The useless days will add up to something. The shitty waitressing jobs. The hours writing in your journal. The long meandering walks. The hours reading poetry and story collections and novels and dead people’s diaries and wondering about sex and God and whether you should shave under your arms or not. These things are your becoming.
Acceptance is a small, quiet room.
I’d read the column before (it is wrenching, and you should read it all, if you haven’t), but I needed to hear it right then, too. Maybe I always need to be hearing it, these reminders and reassurances. Acceptance: a surprisingly hard thing to come to.
The thing about being in your 20s, I think, more than the mask of irony and self-consciousness and insecurity, is uncertainty: a sense of possibility. A stranger (very drunk, very enthusiastic) at a party recently asked me what I wanted in life, and I stared at him, suddenly confused. Was it possible to convey right then everything that I ever wanted? I want to be a famous writer, I said, but that was over simplistic, and not exactly true. How could I explain the thing that I didn’t even entirely understand myself?
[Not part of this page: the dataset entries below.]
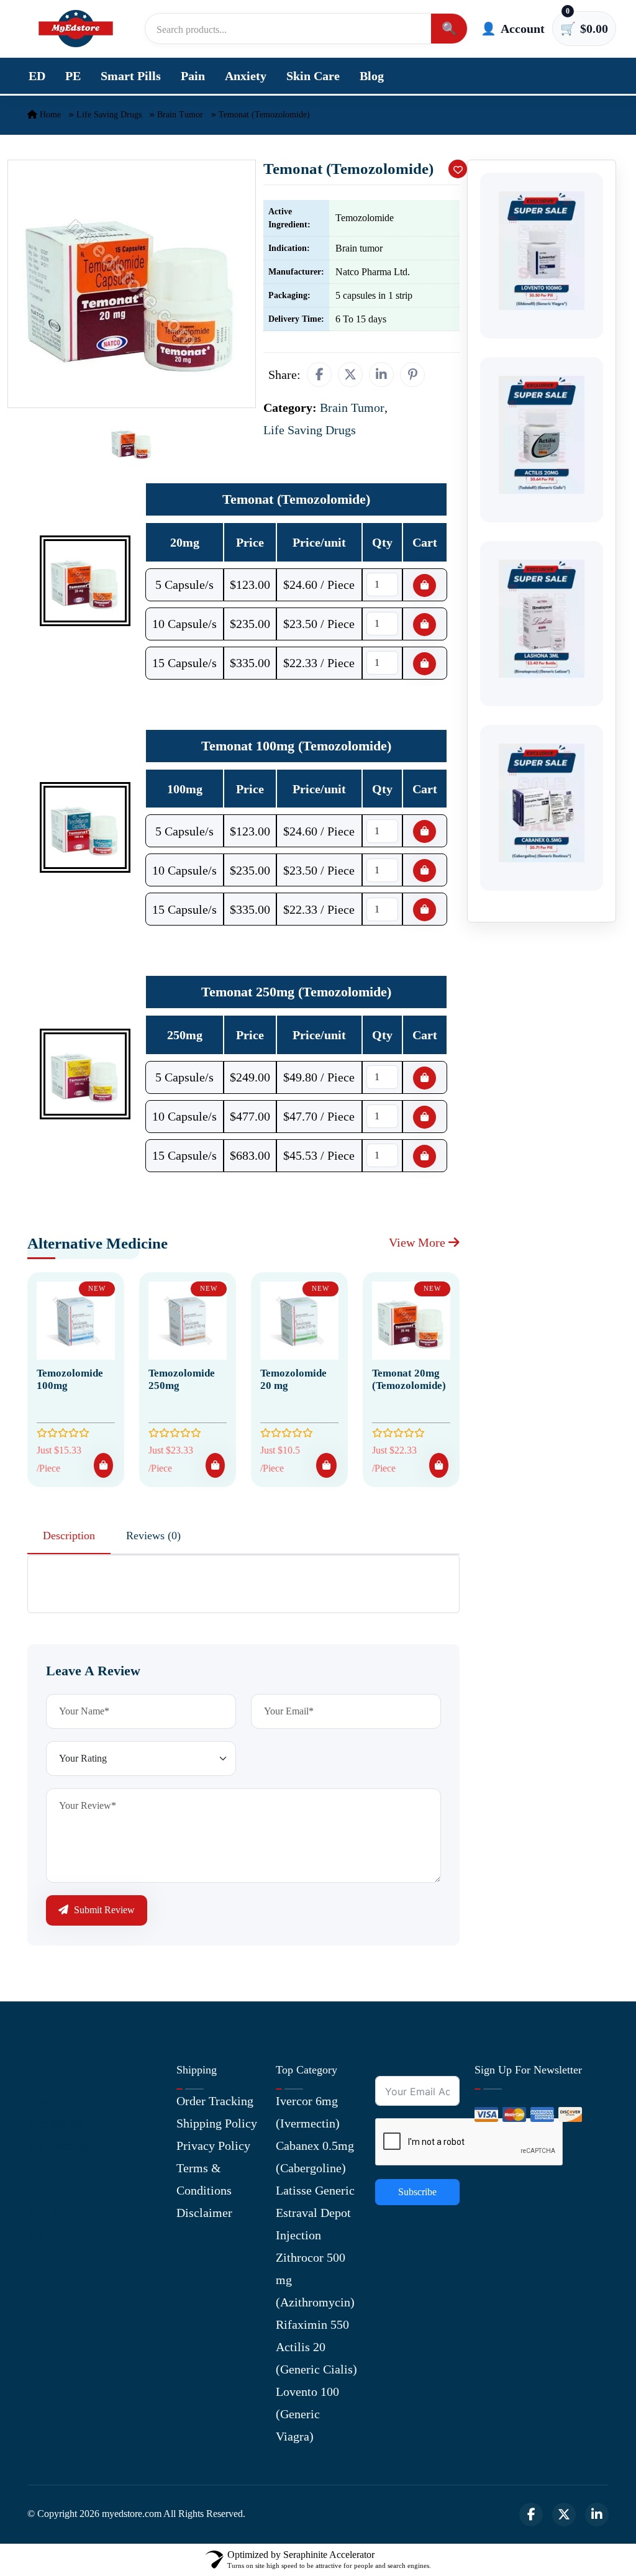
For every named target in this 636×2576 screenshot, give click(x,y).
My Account (58, 2145)
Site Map (50, 2212)
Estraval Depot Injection (313, 2224)
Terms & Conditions (204, 2179)
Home (49, 114)
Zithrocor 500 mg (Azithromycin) (315, 2280)
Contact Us (55, 2123)
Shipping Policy (216, 2123)
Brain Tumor (180, 114)
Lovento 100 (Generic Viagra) (307, 2414)
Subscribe (417, 2192)
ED (37, 76)
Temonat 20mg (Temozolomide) (409, 1379)
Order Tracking (214, 2101)
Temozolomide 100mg (70, 1379)
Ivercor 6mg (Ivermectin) (308, 2112)
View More (418, 1242)
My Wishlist (58, 2235)
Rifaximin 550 (312, 2324)
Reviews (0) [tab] (153, 1535)
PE (73, 76)
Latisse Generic (315, 2190)
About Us (51, 2101)
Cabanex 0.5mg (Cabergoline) (315, 2157)
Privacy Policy (213, 2145)
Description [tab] (69, 1535)
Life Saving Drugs (109, 114)
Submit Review (103, 1910)
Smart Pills (131, 76)
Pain (193, 76)
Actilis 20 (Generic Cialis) (316, 2358)
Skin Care (313, 76)
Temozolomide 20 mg (293, 1379)
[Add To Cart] (103, 1465)
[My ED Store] (76, 28)
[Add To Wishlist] (457, 169)
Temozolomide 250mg (181, 1379)
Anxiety (245, 76)
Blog (372, 76)
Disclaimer (204, 2212)
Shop (40, 2190)
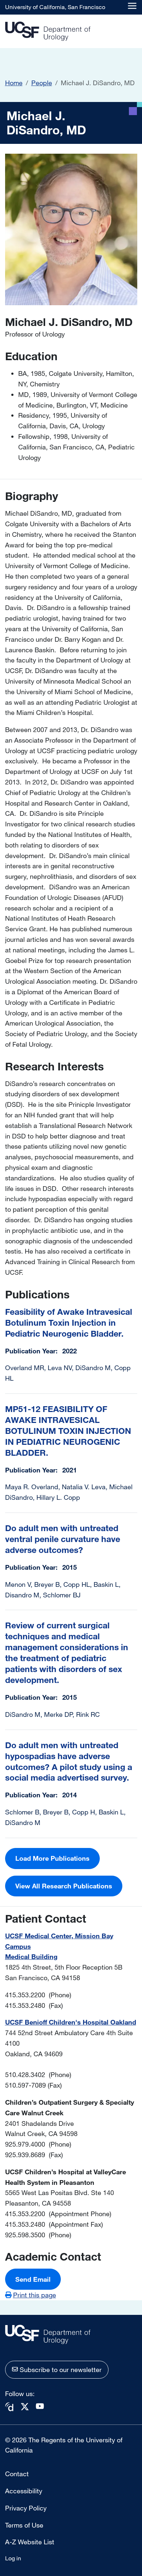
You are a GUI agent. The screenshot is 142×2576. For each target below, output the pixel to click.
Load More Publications (52, 1858)
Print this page (34, 2295)
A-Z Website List (29, 2542)
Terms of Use (24, 2525)
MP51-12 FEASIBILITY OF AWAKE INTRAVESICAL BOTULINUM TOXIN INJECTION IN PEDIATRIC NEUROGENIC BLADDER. (68, 1431)
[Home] (48, 31)
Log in (13, 2558)
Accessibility (23, 2491)
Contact (17, 2474)
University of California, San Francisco (55, 7)
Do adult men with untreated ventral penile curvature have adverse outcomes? (62, 1539)
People (41, 83)
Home (14, 83)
Could I have told him that what I want is to be living always with that feeling, that dreamlike sense of purpose, of unreality, that shadows you after you see something very wonderful—a play, a movie, a book?
It comes in other times, too. Like, on a walk without a destination on a cool summer night, on a rooftop where you can’t see stars but see the Empire State Building instead. Is that something you can explain? Is that something that’s ever, really, achievable?
And for the woman, bathing in the golden streak of her room: if no one ever arrives, will she stand there until even after her sun sets?